An exhibition of Everyday Things for WWF

Everyday Things Simon Elvin

In 2015, we launched ‘Everyday Things’, a collection of 19 objects that we curated with WWF-UK to promote Earth Hour on 28 March.

Submissions came from all around the world and included Mac Premo’s Bucket Board, a skateboard made from five gallon buckets and reconstituted wood sourced from dumpsters; Daniel Weil’s Flower Glass, a vase made from a disused wine glass and hanger; Yair Neuman’s Top Tap, a bottle top is made of brass, chrome, sustainable ceramics and wild rubber that adds a new beauty to old plastic bottles; Marina Willer’s Sketchbox, a set of sketchbooks sourced from Pentagram’s recycling bins; and Ron Arad’s Flat Cap Badges, made from discarded bottle caps, miniature magnets and an ancient fly press, which were sold during the Private View.

What resulted was an inventive collection of objects from world-class designers, artists, communicators and architects that can remind everyone of a very important message, “it’s not just the government and media’s responsibility to take action, it’s all our planet and all our responsibility, these things are an expression of collective action.
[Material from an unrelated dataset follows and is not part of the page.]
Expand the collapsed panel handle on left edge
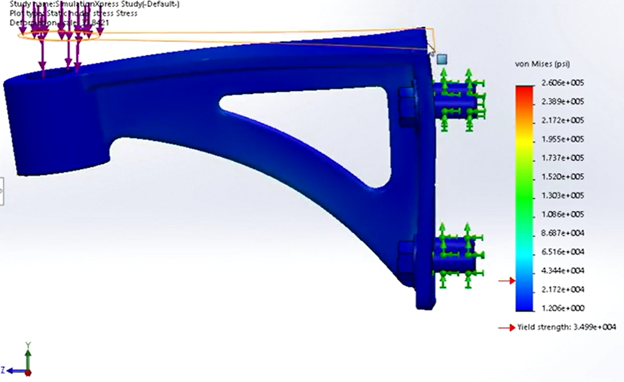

In the end, these wonderful, beautiful, subversive and wicked pieces are all symbols of the way we need to all need to care, and all need to respond, to the greatest problem of our generation.”
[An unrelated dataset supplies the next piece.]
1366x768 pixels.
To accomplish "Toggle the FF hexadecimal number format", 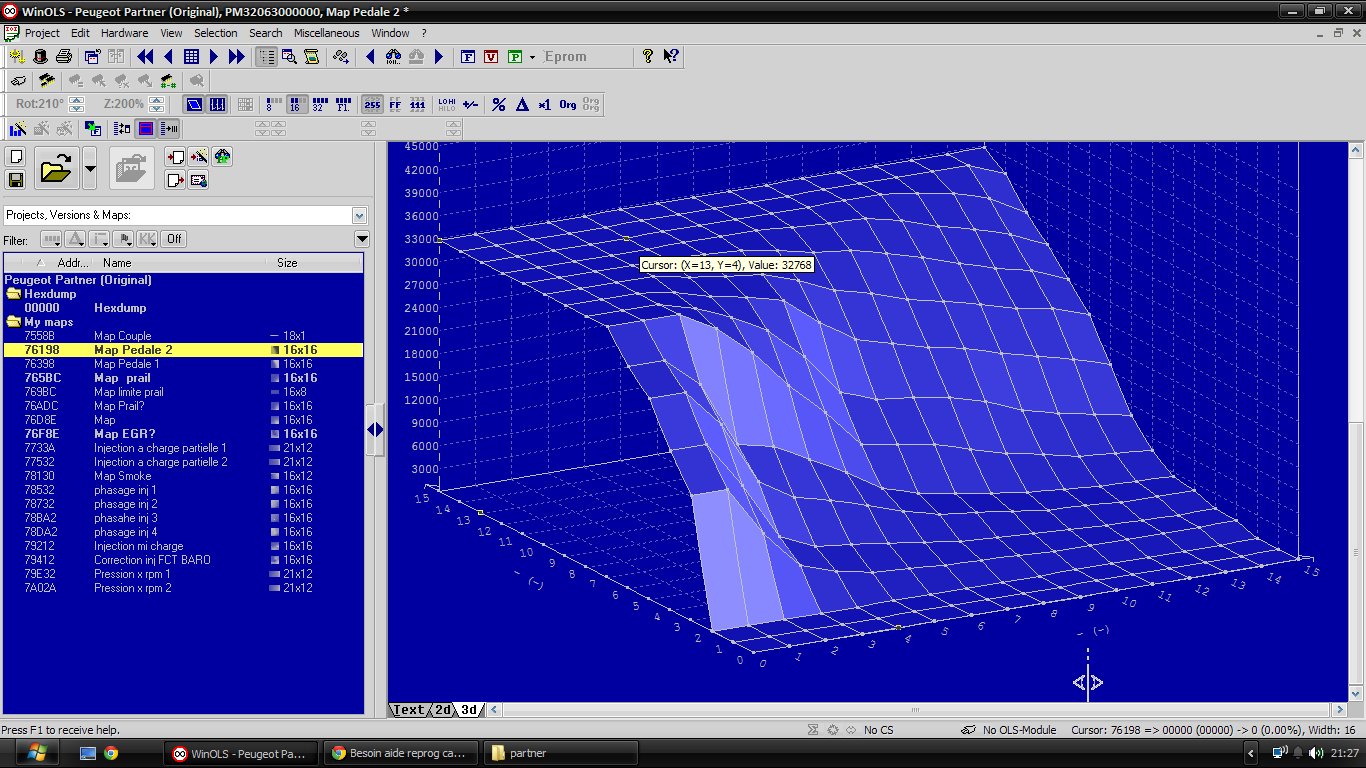I will (395, 104).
‘Everyday Things’ marked the third time that Do The Green Thing has teamed up with WWF-UK to create a campaign for Earth Hour. In previous years, the campaigns have been posters-based, and featured submissions the great and the great, including Sir Paul Smith, Quentin Blake, Marion Deuchars, Neville Brody, Rankin, and Pentagram partners Marina Willer, Paula Scher, Natasha Jen, Domenic Lippa, Harry Pearce, Abbott Miller and Angus Hyland.